* **PROBLEMS**:
**1.** In the forum thread on combining circuit types in a conduit, list each distinct section number that follows the abbreviation "Sec."
**2.** Write what comes next in the forum thread on combining circuit types in a conduit, starting after its final post.

** BEGIN GIVEN TEXT **

# Combining circuit types in a conduit



## dkone (May 20, 2016)

Hi, I'm a new member and this is my first post.

The company I work for does service work at retail gas stations, specifically the pump and tank work. We have two electricians on staff for service/small job work. No real heavy electrical work, when we build a new station we sub out the electric. One of the tasks our electricians perform on a routine basis is to replace the gas dispensers with new models. The challenge we come up against quite frequently at older stations is there is only on conduit to the gas dispenser. A modern gas dispenser needs three circuit types, a Class 1 for the power, a Class 2 or 3 for the intercom, and a communications circuit in the form of Cat. 5 cable rated for a hazardous location. My question has to do with combining all three circuit types into that one conduit. I think it can be done per code, but can someone confirm? Here is why I think it can be done:

The Class 2/3 circuit can be reclassified and combined in a raceway with a Class 1 circuit per Sec. 725.130 as long as you remove the circuit classification markings of the equipment per Sec. 725.124. The one I am struggling with is the communications circuit (it is not a PoE circuit, just a plain old data cable). The best I can come up with is Exception No. 3 of Sec. 800.133, which leads you to Sec. 620.36. To me this says you can do it as long as your communications wire is rated the same as your Class 1 wire. Where I am doubting this is that Art. 620 deals with Elevators, Dumbwaiters, Escalators, Moving Walks, Platform Lifts, and Stairway Chairlifts. So what takes precedence? The fact that Code exists that allow for the combining of communications & Class 1 or the equipment listed in the title of Art. 620?

Any advice would be appreciated.


----------



## MechanicalDVR (Dec 29, 2007)

First off, welcome aboard. Secondly while different circuits can be combined in the same conduit as long as the jacket insulation qualities are the same, in the work you do I would ask the AHJ and see if there could be local exceptions.


----------



## don_resqcapt19 (Jul 18, 2010)

dkone said:


> ...My question has to do with combining all three circuit types into that one conduit. I think it can be done per code, but can someone confirm? Here is why I think it can be done:
> 
> The Class 2/3 circuit can be reclassified and combined in a raceway with a Class 1 circuit per Sec. 725.130 as long as you remove the circuit classification markings of the equipment per Sec. 725.124. ....


While the code says that, it is my opinion that you have to have everything in the Class 2 or 3 circuit rated for the higher voltages, including the equipment that the wiring is connected to.

** END GIVEN TEXT **
** BEGIN LISTED ENTRIES **

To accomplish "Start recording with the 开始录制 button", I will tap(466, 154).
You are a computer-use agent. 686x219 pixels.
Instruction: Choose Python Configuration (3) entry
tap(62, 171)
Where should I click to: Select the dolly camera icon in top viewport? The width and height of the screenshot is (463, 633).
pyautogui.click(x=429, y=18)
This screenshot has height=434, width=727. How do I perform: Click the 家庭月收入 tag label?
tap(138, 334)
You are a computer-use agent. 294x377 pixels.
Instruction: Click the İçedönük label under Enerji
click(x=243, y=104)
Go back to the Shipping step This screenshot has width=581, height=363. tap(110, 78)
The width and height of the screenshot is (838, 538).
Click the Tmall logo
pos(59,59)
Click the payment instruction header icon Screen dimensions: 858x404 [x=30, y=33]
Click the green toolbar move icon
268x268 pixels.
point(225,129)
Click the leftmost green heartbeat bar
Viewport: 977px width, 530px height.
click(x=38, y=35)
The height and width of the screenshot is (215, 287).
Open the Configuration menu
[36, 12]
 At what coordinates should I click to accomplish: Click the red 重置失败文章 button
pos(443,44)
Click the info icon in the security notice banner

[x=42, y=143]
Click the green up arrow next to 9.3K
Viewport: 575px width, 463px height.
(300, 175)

** END LISTED ENTRIES **
** BEGIN LISTED ENTRIES **

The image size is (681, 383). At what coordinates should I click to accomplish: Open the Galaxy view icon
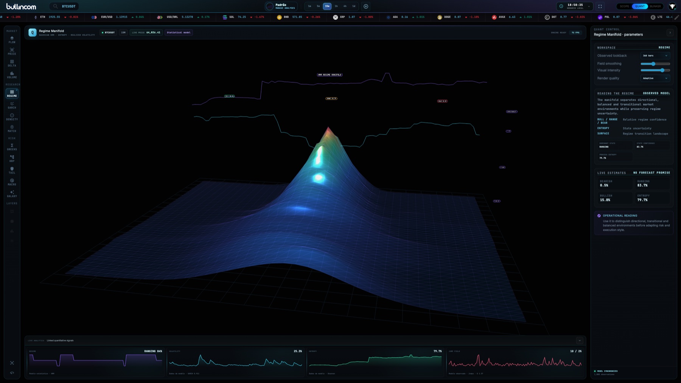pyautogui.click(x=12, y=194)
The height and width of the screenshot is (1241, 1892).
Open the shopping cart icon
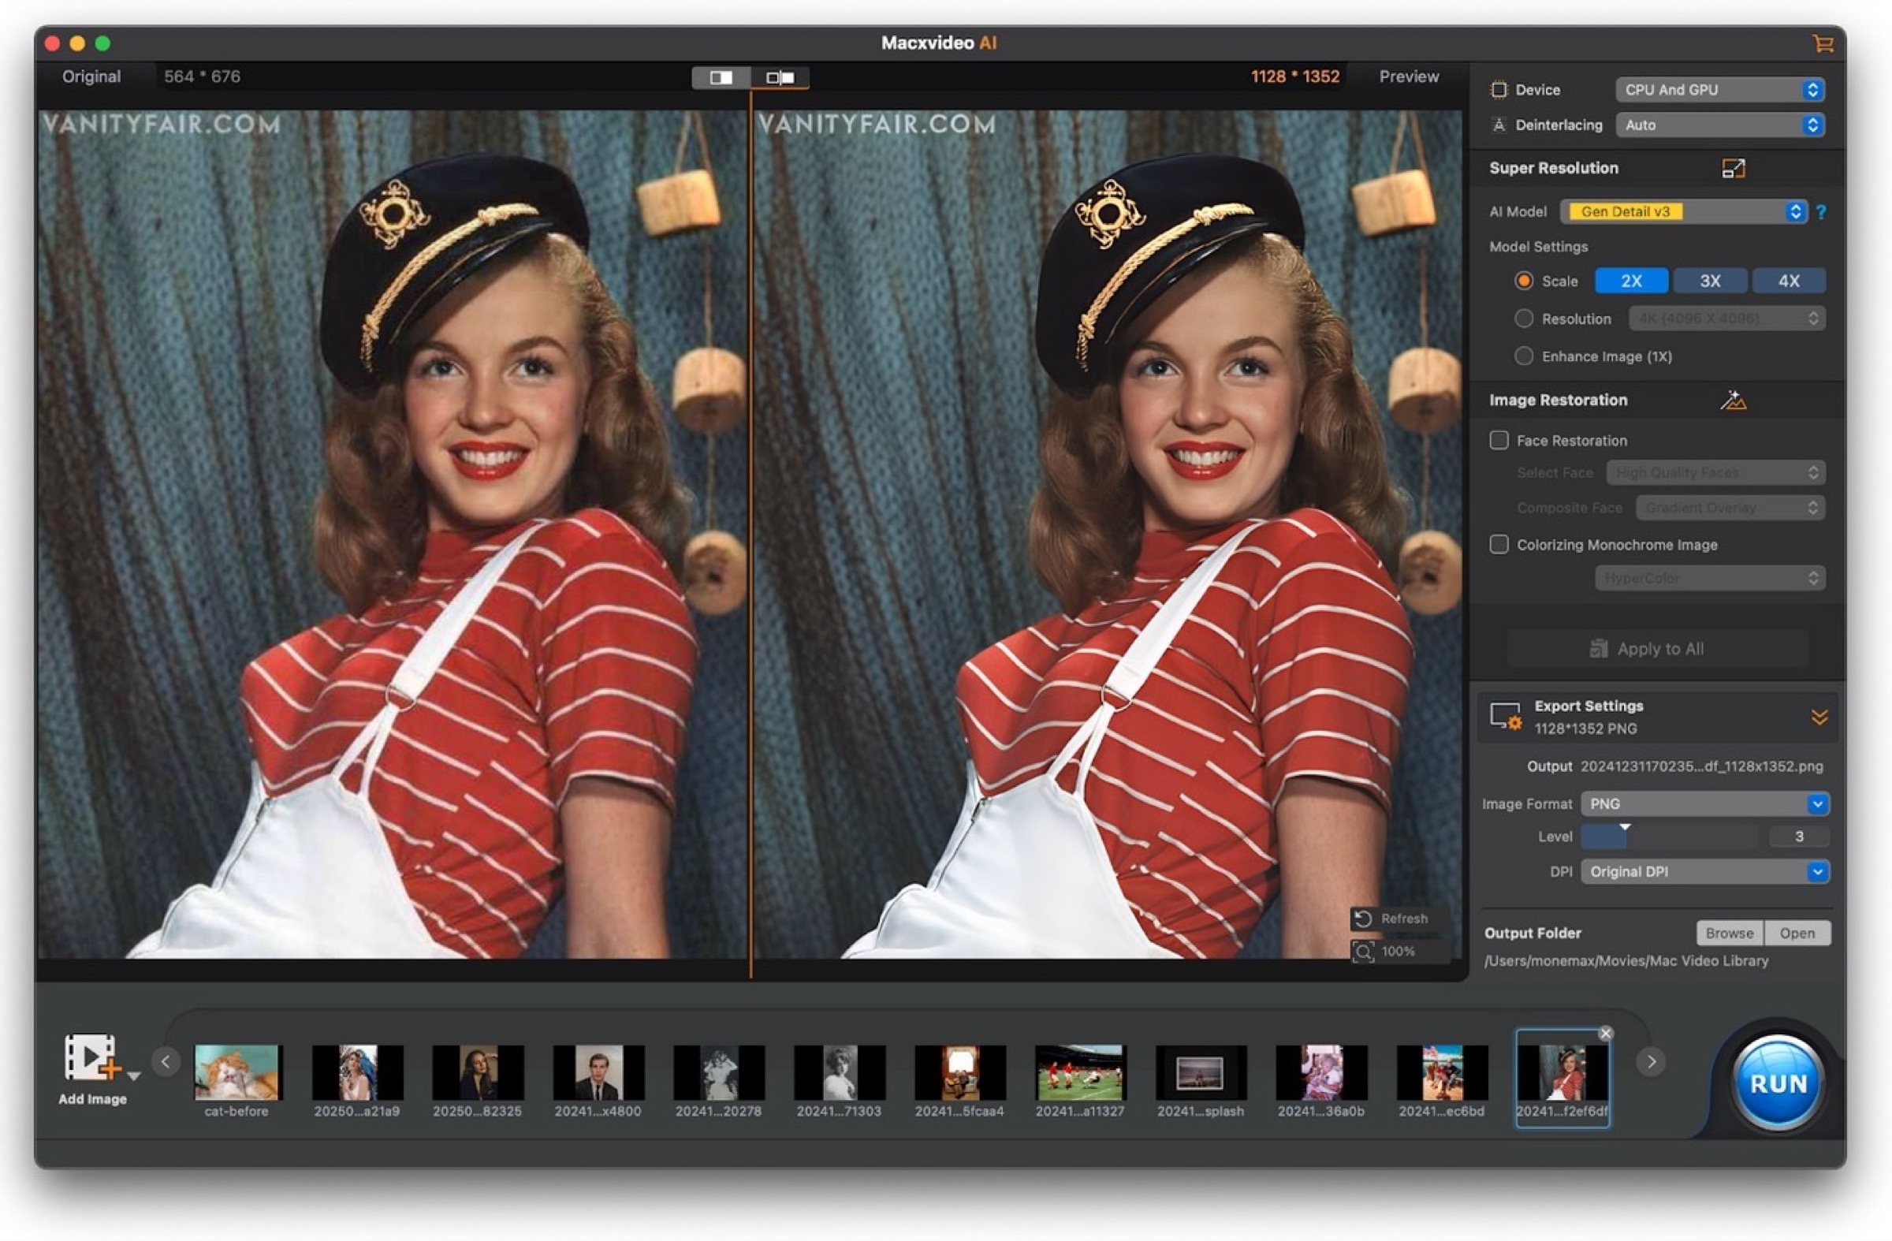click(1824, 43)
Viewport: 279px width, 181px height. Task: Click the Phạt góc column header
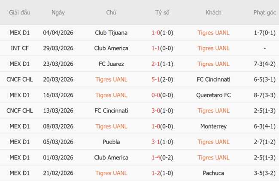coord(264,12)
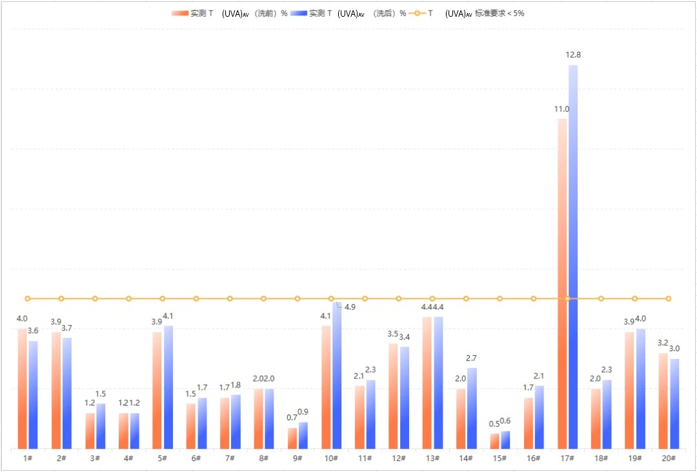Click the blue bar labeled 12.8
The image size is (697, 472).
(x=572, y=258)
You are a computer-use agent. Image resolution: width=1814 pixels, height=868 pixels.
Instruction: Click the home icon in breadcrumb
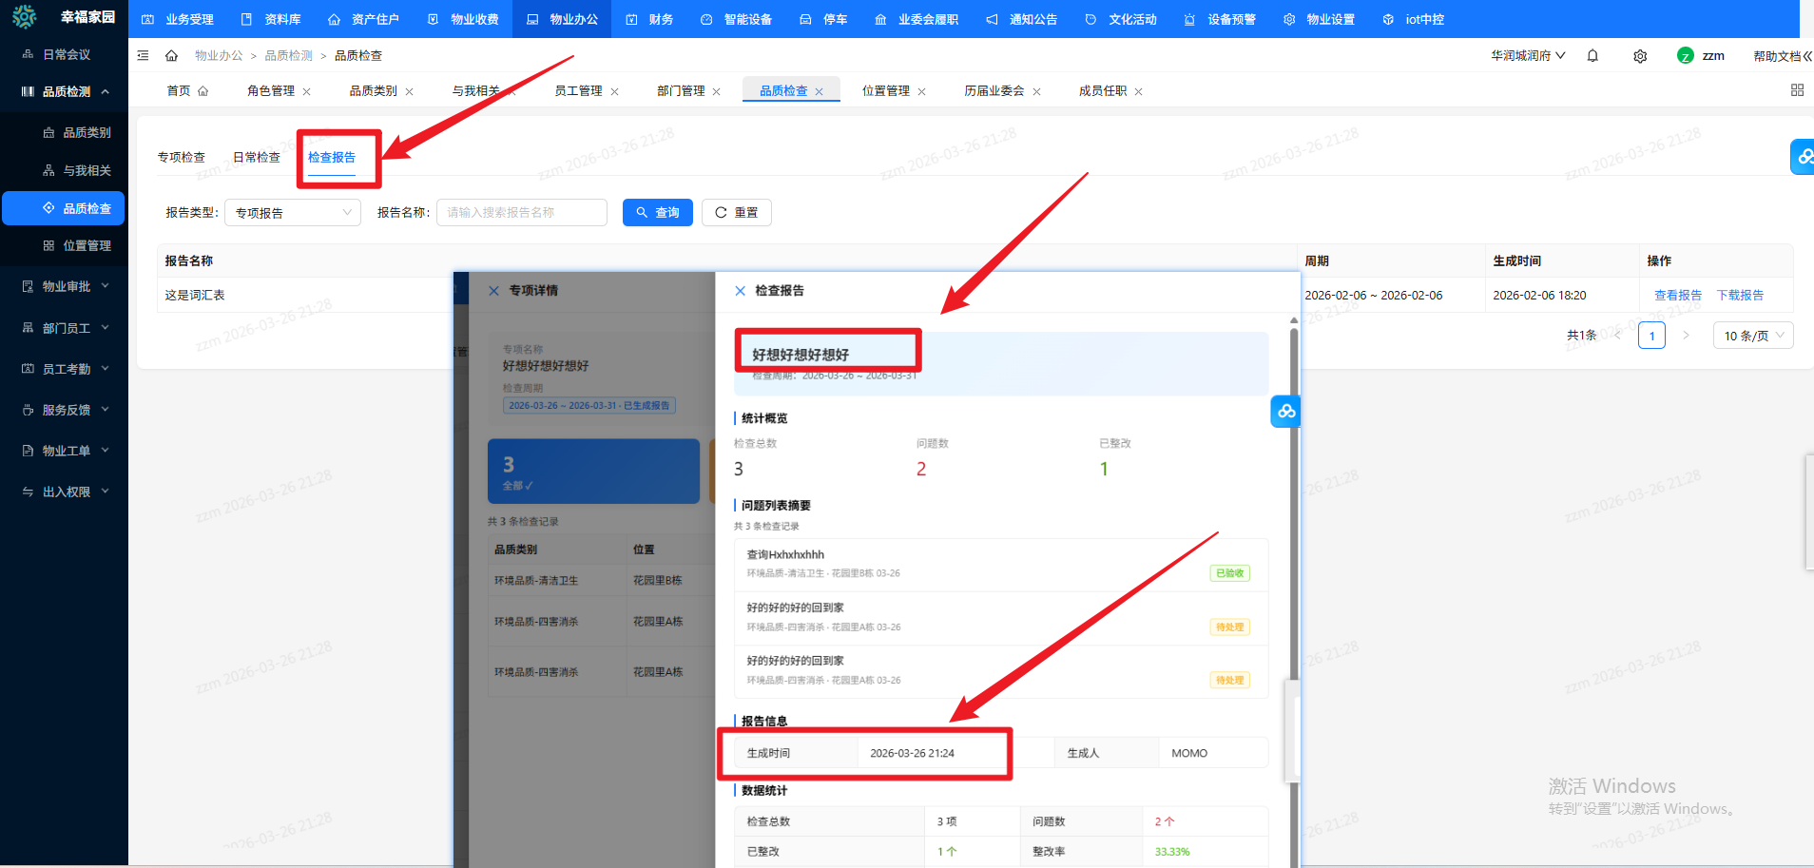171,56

** END LISTED ENTRIES **
** BEGIN LISTED ENTRIES **

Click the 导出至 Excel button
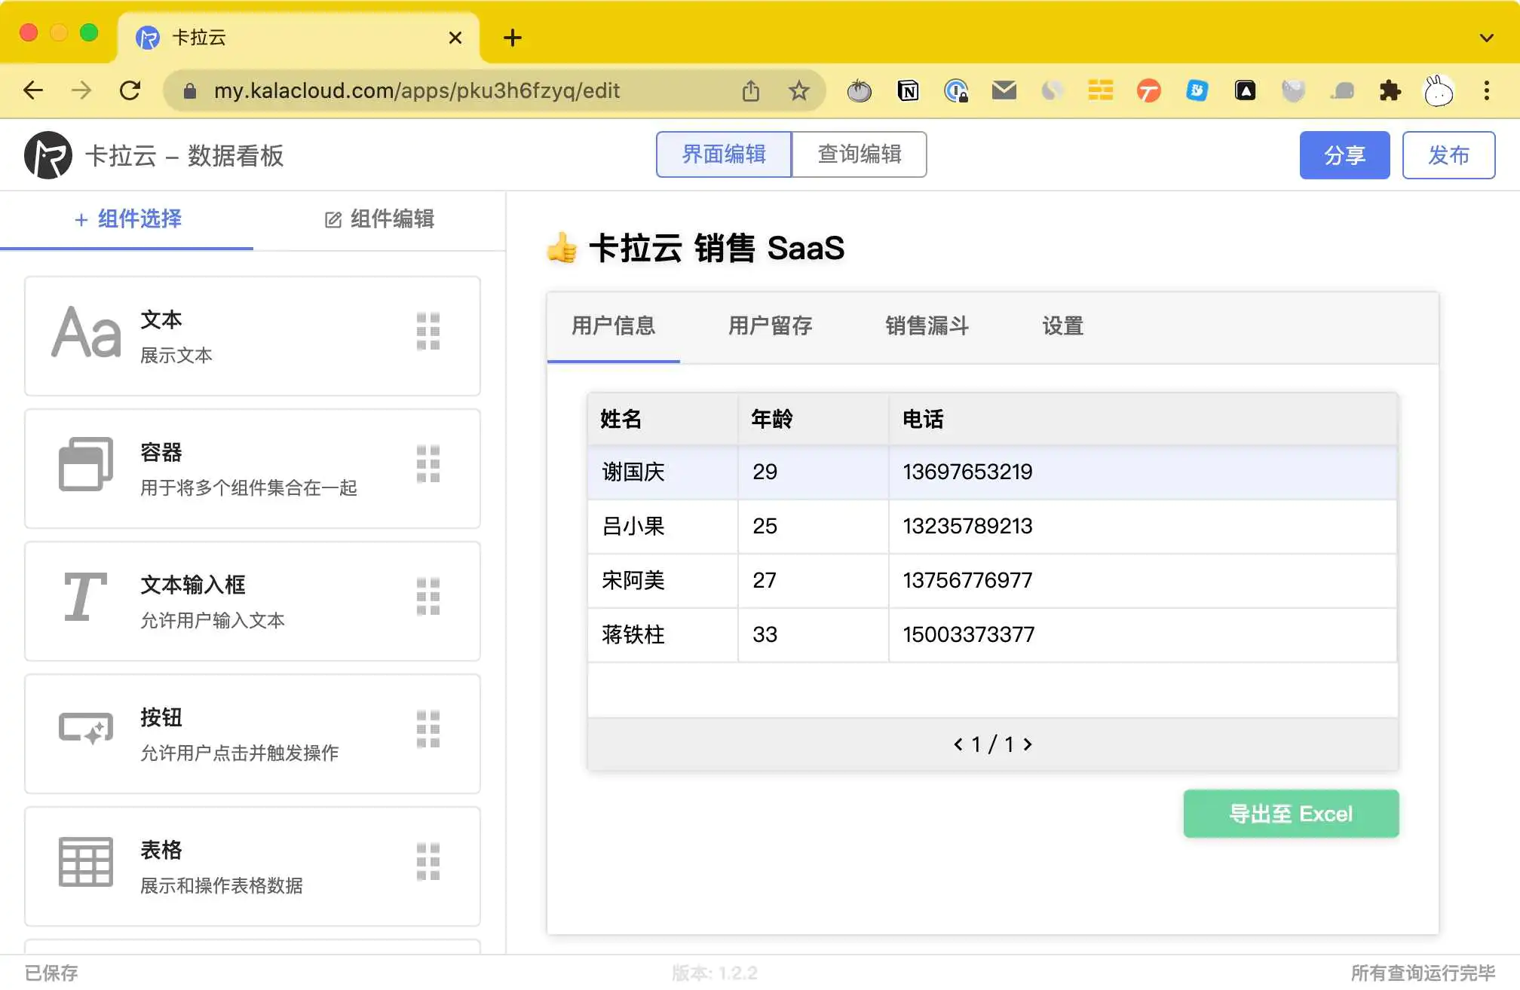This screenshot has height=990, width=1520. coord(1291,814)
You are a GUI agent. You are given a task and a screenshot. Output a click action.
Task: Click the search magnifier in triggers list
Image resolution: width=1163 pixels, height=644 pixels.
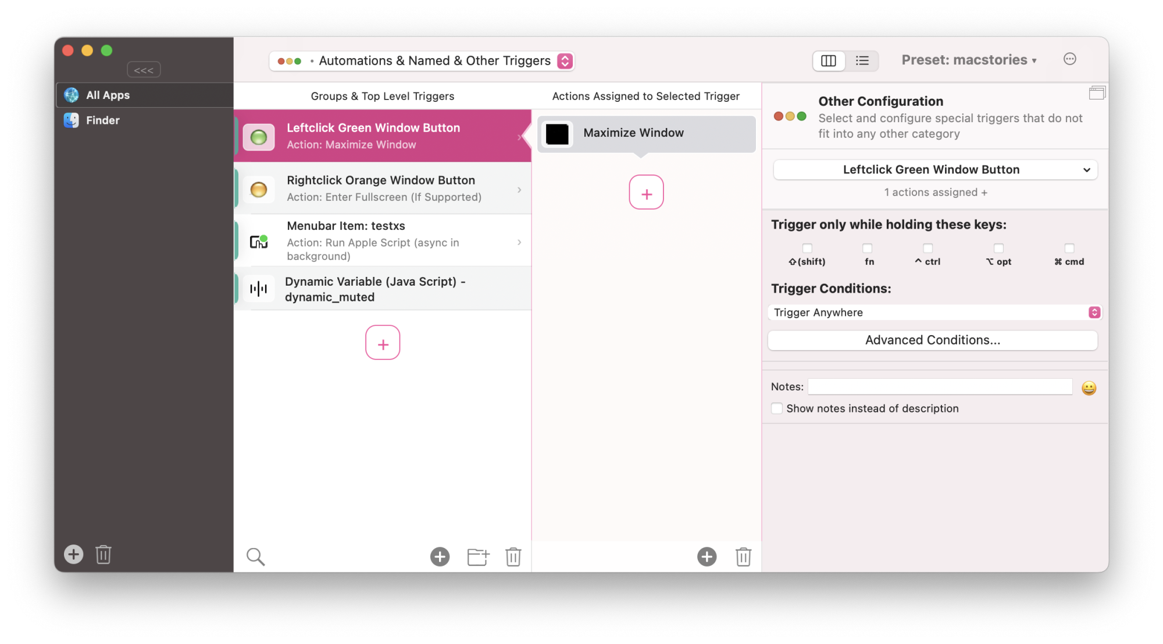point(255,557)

** END LISTED ENTRIES **

* **WRITTEN RESPONSES**:
**1.** 725.130, 725.124, 800.133, 620.36

**2.**
It would not pass if I was inspecting. You would have to install an additional conduit for me. 

My issue is that the equipment installed in the gas pump which is a Class I, Division 1, location is not rated for the higher voltages and a short or other failure on the wiring would put line voltage on the equipment.

Also what do you do to comply with 514.11(A)?


----------



## dkone (May 20, 2016)

don_resqcapt19 said:


> While the code says that, it is my opinion that you have to have everything in the Class 2 or 3 circuit rated for the higher voltages, including the equipment that the wiring is connected to.
> 
> It would not pass if I was inspecting. You would have to install an additional conduit for me.
> 
> ...


For the C1 circuit we install a relay box tied into the E-stop to physically break the connection. For the data com and c2 circuit, one of the manufacturers that we rep, Power Integrity Corp., has a 'low voltage dispenser wiring disconnect' which does the disconnect.

I would love to put a new conduit in at each location, it is all change orders to us. The problem I run into is that the customer will not just let me have access to his wallet without justification. The issue we are running into is with the State inspector that is giving a reason similar to yours. When we ask for for the section(s) of NEC that says this is not allowed we are never given an answer.

Can you give me a specific code section that shows this as a violation? Or show me in the code where my interpretation is wrong. I need something solid that I can take back to the customer other than 'because the inspector said so'. At $10K + to add a new conduit, I need backup. If 10K seems high, it is actually on the low end for a single dispenser, remember this is all class 1 div 1 work, plus sump penetration, saw cutting, paving and hydrostatic testing of the modified sump, plus a DEP certified individual, onsite with the electrician. Most of the older stations have 2-4 dispensers.


----------



## dkone (May 20, 2016)

MechanicalDVR said:


> First off, welcome aboard. Secondly while different circuits can be combined in the same conduit as long as the jacket insulation qualities are the same, in the work you do I would ask the AHJ and see if there could be local exceptions.


Thanks for the welcome, this board seems much more active than some others I posted the same question.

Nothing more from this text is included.